:: HOW TO COMPLETE THIS TASK ::
Nothing goes in the answer except the line that contains "Given: Like the post with the heart icon" and the lines after it to the end of the material below, unchanged.

=== Begin Enclosure ===

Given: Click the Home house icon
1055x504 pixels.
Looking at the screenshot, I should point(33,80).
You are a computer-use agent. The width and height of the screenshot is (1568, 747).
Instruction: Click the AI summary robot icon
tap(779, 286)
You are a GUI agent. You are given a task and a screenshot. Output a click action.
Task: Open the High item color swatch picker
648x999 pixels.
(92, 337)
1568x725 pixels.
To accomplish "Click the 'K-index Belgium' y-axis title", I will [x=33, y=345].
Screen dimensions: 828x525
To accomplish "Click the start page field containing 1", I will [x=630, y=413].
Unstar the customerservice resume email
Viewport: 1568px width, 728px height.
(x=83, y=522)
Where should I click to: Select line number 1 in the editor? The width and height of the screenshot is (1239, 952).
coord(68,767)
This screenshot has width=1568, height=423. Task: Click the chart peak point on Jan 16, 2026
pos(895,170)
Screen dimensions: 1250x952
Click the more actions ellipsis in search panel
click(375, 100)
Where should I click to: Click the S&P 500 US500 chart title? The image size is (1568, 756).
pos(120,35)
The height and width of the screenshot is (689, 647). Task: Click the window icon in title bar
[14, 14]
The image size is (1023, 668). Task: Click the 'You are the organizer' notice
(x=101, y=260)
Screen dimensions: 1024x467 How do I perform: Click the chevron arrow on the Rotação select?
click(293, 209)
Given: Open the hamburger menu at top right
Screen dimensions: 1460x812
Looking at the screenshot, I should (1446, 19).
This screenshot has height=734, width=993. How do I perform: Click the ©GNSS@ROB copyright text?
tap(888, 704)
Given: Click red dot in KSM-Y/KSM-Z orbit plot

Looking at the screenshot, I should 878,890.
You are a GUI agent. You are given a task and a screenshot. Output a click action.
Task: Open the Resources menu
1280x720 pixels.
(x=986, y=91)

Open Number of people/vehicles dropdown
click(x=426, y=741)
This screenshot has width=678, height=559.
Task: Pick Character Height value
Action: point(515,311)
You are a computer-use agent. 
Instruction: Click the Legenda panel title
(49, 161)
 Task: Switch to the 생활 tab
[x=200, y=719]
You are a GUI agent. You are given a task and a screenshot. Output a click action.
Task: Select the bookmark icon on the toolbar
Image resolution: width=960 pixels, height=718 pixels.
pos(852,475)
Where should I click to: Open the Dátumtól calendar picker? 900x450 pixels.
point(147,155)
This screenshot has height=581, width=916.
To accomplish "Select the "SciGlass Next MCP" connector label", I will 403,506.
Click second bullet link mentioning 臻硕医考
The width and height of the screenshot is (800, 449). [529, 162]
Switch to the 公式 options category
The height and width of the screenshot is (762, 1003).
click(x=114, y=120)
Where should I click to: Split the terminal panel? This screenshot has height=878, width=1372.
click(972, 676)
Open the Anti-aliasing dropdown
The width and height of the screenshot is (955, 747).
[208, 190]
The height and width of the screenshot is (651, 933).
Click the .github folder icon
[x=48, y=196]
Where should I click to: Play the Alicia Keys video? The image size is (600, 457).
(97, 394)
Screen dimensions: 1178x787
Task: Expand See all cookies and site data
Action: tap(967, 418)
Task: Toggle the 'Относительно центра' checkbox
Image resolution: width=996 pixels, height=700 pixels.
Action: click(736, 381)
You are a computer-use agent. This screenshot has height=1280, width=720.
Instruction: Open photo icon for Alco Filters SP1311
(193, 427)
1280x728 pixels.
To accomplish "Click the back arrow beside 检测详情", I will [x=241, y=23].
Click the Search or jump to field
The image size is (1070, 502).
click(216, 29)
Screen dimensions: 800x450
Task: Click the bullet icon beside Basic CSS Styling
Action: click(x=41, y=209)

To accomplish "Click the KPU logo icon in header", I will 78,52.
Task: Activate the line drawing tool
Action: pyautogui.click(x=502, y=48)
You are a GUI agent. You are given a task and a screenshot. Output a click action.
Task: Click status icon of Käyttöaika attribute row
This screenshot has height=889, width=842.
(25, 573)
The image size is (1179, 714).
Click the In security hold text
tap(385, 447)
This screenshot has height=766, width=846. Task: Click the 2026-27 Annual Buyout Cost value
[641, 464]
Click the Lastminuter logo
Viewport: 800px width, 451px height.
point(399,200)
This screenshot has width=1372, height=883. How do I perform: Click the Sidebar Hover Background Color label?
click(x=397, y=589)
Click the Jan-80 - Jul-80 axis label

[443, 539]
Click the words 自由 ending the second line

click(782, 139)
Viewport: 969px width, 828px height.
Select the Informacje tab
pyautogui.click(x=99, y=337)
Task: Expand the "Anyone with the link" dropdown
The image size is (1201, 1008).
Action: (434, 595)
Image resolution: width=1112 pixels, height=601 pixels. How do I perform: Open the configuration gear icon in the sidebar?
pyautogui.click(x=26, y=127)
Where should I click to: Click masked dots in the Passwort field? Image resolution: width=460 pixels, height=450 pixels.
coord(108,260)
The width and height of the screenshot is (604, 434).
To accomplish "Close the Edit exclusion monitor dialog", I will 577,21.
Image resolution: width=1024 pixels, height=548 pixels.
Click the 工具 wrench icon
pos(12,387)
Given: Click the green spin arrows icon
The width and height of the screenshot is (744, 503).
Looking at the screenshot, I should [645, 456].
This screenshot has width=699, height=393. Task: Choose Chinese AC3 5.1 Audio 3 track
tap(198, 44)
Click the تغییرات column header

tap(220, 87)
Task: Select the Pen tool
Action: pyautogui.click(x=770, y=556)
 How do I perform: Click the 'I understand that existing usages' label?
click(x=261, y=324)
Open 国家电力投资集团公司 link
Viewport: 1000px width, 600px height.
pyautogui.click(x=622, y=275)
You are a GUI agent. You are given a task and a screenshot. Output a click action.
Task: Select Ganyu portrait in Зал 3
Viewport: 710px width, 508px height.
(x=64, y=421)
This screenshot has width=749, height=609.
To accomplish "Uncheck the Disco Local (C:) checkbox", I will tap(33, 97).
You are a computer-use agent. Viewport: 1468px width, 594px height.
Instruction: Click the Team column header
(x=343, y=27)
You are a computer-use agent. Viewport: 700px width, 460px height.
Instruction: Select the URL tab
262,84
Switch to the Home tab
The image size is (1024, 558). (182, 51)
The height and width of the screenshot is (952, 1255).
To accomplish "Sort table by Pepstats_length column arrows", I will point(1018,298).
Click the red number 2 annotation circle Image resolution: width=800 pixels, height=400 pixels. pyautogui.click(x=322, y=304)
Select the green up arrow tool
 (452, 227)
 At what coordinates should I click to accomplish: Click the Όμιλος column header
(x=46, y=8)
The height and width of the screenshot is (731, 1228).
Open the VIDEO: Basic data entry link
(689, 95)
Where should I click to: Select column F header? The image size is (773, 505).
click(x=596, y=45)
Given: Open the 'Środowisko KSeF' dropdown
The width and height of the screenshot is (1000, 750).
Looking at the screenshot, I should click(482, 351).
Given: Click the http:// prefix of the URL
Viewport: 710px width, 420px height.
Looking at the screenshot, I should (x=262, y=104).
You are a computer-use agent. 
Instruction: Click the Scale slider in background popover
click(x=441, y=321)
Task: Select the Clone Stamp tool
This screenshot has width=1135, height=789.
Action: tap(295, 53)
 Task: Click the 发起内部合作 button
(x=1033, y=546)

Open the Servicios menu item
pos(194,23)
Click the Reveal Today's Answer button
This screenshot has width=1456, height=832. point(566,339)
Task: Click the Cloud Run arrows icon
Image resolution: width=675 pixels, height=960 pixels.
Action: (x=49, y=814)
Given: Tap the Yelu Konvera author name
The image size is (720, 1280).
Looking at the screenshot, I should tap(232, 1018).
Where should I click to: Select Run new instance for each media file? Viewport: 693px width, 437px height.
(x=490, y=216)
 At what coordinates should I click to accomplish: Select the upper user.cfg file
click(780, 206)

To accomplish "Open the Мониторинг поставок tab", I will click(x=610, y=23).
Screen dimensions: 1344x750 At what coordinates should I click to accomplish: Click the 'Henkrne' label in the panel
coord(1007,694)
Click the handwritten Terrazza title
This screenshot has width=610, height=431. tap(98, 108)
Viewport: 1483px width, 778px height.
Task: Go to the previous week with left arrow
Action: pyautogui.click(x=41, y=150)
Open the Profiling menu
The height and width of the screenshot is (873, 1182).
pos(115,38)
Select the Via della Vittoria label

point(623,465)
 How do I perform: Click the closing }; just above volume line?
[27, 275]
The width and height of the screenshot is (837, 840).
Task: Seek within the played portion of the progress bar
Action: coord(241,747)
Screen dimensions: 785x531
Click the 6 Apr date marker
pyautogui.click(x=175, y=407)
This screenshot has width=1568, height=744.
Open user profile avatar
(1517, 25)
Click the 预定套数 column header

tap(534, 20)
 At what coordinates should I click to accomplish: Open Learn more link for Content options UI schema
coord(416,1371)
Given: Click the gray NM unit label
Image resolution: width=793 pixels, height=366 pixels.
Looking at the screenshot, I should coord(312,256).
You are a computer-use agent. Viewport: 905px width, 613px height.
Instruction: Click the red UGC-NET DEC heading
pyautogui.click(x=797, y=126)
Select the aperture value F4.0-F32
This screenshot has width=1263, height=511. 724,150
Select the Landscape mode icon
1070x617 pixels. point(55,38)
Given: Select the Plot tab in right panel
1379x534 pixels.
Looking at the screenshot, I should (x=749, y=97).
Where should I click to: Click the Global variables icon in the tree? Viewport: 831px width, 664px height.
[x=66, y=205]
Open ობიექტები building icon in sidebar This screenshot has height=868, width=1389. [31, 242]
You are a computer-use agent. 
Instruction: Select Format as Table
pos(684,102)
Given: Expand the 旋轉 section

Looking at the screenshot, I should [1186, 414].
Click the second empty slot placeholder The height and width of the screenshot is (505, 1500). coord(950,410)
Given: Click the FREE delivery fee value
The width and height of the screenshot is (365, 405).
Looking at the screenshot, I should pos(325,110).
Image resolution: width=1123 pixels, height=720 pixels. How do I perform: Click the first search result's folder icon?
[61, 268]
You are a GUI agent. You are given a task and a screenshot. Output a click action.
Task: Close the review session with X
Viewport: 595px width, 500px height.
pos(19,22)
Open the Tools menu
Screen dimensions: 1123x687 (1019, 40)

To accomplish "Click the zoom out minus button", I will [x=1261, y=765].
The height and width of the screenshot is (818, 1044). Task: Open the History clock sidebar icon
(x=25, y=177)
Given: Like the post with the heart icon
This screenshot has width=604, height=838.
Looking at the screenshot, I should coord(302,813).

=== End Enclosure ===

:: WRITTEN SOLUTION ::
Given: Like the post with the heart icon
This screenshot has width=604, height=838.
Looking at the screenshot, I should coord(302,813).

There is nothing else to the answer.